Sembra quasi che un regista invisibile, o un raffinato "disegno divino", abbia voluto scrivere il copione più avvincente possibile per questo campionato di Promozione. Tutto porta lì, al 10 maggio ad Aranova, l'ultima stazione di un viaggio durato un'intera stagione. Quello scontro diretto ha tutte le sembianze di un "Giorno del Giudizio" calcistico, una finalissima secca che potrebbe riscrivere la storia del Girone A. Ma prima di quell'appuntamento con il destino, Borgo Palidoro ed Atletico Cimina dovranno superare quattro tappe dove ogni pallone peserà come un macigno e ogni errore potrebbe essere fatale.
Borgo Palidoro: il vantaggio del re e le insidie del calendario
La squadra di mister Stirpe approccerà la ripresa post-pasquale con il prezioso tesoro di due punti di vantaggio. Un margine esiguo, certo, ma che permette ai giallorossi di avere il destino nelle proprie mani: vincendole tutte, il 10 maggio potrebbero bastare anche due risultati su tre.
Sulla carta, il calendario sembra sorridere al Borgo. Le sfide contro Olimpus Roma, Grifone e Cerveteri mettono i leader di fronte a squadre che, pur con orgoglio, navigano in zone di classifica ormai tranquille o quasi. Tuttavia, il calcio insegna che il pericolo si nasconde proprio dove meno te lo aspetti. L'ostacolo più alto è segnato in rosso sul calendario: la trasferta del 19 aprile sul campo dell’Urbetevere. Sarà lì che il Borgo dovrà dimostrare di avere i nervi d'acciaio per non scivolare su una "buccia di banana" proprio a un passo dal traguardo.
Atletico Cimina: la caccia di Puccica tra squadre "disperate"
Dall'altra parte, la truppa di Lillo Puccica non ha margini d'errore. Per arrivare ad Aranova con la possibilità di sorpasso, il Cimina deve fare bottino pieno, sperando magari in un passo falso dei rivali. Il percorso dei canepinesi, però, appare decisamente più accidentato.

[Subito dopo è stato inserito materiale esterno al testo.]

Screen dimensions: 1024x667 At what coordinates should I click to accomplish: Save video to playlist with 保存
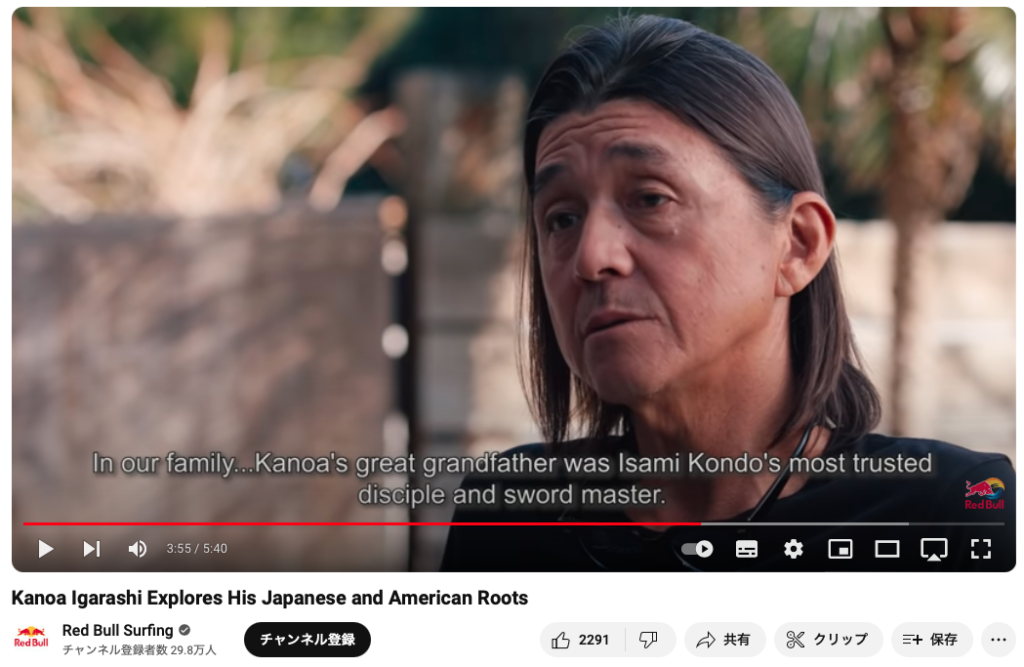point(931,640)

Mentre il Borgo affronta squadre "senza pensieri", l'Atletico dovrà vedersela con chi ha l'acqua alla gola. Incontrare formazioni come Fonte Meravigliosa, Atletico Monterano e DuepigrecoRoma significa affrontare avversari disposti a tutto pur di strappare punti salvezza. Il vantaggio per il Cimina sarà giocare due di queste sfide nel fortino di Canepina, ma la vera prova del nove arriverà il 29 aprile, con la complicatissima trasferta di Santa Marinella. Uscire indenni da quel campo sarà la precondizione necessaria per mantenere vivo il sogno fino all'ultimo secondo.
Una volata di nervi per la bellezza del calcio
Questa non è solo una sfida tecnica tra due corazzate, è una battaglia psicologica. Si gioca sui nervi, sulla capacità di gestire la pressione quando il fiato dell'avversario si sente sul collo. Entrambe le squadre meriterebbero il salto di categoria per la stagione straripante che hanno condotto, ma il regolamento è crudele e premierà solo chi saprà essere perfetto nelle prossime quattro domeniche.
Il nostro augurio è che il "disegno divino" si compia davvero: arrivare al 10 maggio con il distacco ancora invariato, per goderci quella che sarebbe, a tutti gli effetti, la partita dell'anno. Un inno alla bellezza del calcio dilettantistico che, quest'anno, ha deciso di regalarci un finale da brividi.